Sempre tive uma impressão ruim de Marco Aurélio Cunha, dirigente do Tricolor.
Pude confirmar, e piorar o que pensava, ontem, após a partida entre São Paulo e Vitória, no Morumbi.
Antes do término da entrevista coletiva de Rogério Ceni, Marco Aurélio adentrou ao local, para me esperar na saída.
Foi quando me abordou e de cara começou a me ofender.
Depois me cobrou sobre um texto que escrevi, recriminando o fato de um veículo com a foto de sua candidatura estampada estar parado no CT do Tricolor, antes das eleições para vereador.
Acusei-o de utilizar o São Paulo de maneira eleitoreira.
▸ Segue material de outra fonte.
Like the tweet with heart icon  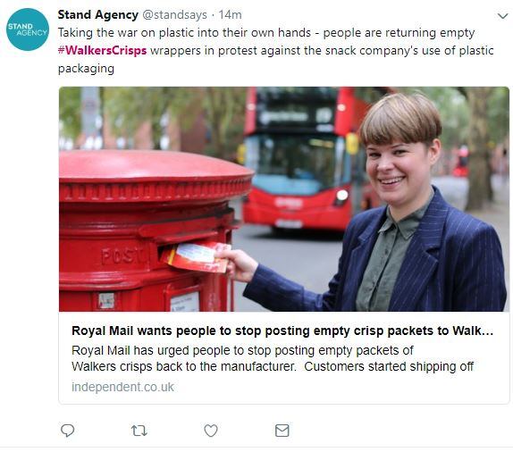pos(211,431)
Marco Aurélio disse que lhe faltei o respeito e que fui irônico e canalha ao tratar deste assunto.
Você pode ler o texto que o deixou revoltado, no link abaixo, e constatar que tudo não passou de um pretexto para me intimidar.
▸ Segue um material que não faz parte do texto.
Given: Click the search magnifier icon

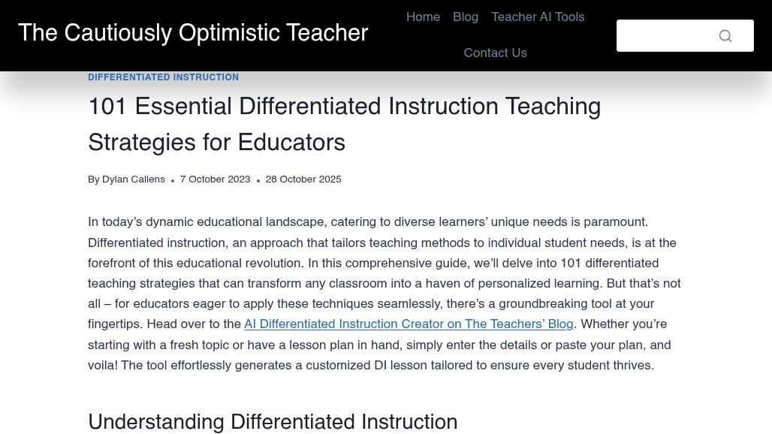Looking at the screenshot, I should tap(725, 36).
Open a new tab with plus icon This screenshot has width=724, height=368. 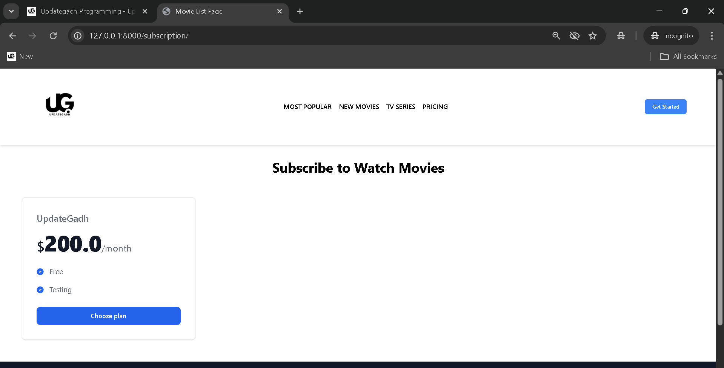(x=300, y=11)
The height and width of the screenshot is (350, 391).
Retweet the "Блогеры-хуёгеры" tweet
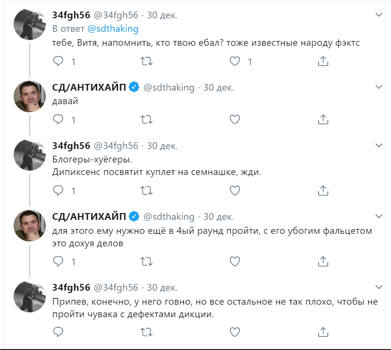[x=146, y=190]
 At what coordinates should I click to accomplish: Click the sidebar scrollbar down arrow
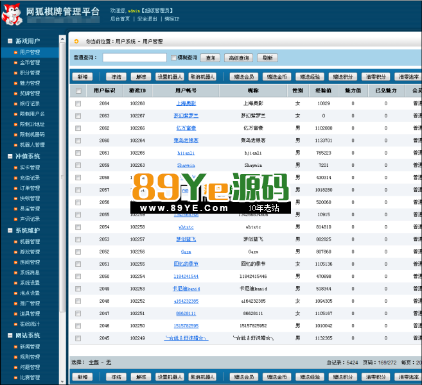[63, 381]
http://blogdopaulinho.com.br/2008/08/16/campanha-no-ct-do-tricolor/
Sim, porque Marco Aurélio Cunha é da turma daqueles que combato neste espaço.
Foi o filho de um deles que lhe indicou onde eu estava.
Marco Aurélio disse, aos berros “Se você escrever mais uma linha de mim, vou te buscar onde você estiver”, ” Você falou de mim, nunca vou te esquecer…pode ter certeza”
Demonstrou, com esta atitude, todo o seu despreparo para as funções que executa.
Não presta para ser vereador e não tem nível para ser dirigente do Tricolor.
Bem diferente de João Paulo de Jesus Lopes, Luis Gonzaga Belluzo e outros, cujo nível nunca vai atingir.
Além de escutar o que ele me falava, sem poder reagir muito, afinal, estava dentro do São Paulo, ao lado de funcionários do clube, e com torcedores fotografando a discussão, aos poucos, ia dizendo a ele o que pensava.
“Você me acha ruim, tudo bem, é um direito seu. Assim como acho que você só fala bobagem na imprensa e que suas entrevistas são péssimas.”
“Em minha opinião ter um carro, com sua foto de campanha, dentro do CT do São Paulo é antiético. Você está utilizando o clube para se promover.”
Pronto, foi a deixa para que ele ficasse ainda mais alterado, aumentando o tom de voz, e me ofendendo até com palavras de baixo calão.
“Você nunca foi motoboy. Você é um cara bancado”, disse Marco Aurélio.
“Pois é, Marco Aurélio, falou bobagem. Decorou o discurso do Milton Neves…”, respondi a ele.
Para finalizar, começou a ofender o Roque Citadini, dirigente corinthiano, que nada tinha a ver com a conversa.
Na frente dele, é claro, nem abre a boca.
Resumindo, encaminhei um e-mail para a assessoria de imprensa do São Paulo, que foi testemunha de tudo, com o texto reclamado por Marco Aurélio Cunha, desmascarando as bobagens que falou.
Com relação ao fato dele me “proibir” de falar dele, evidentemente, de nada adiantou.
Acabo de escrever.
E nem terá dificuldades de ir atrás de mim.
Seus amigos têm meu endereço e telefone.
E estarei, como sempre, na próxima coletiva do Tricolor.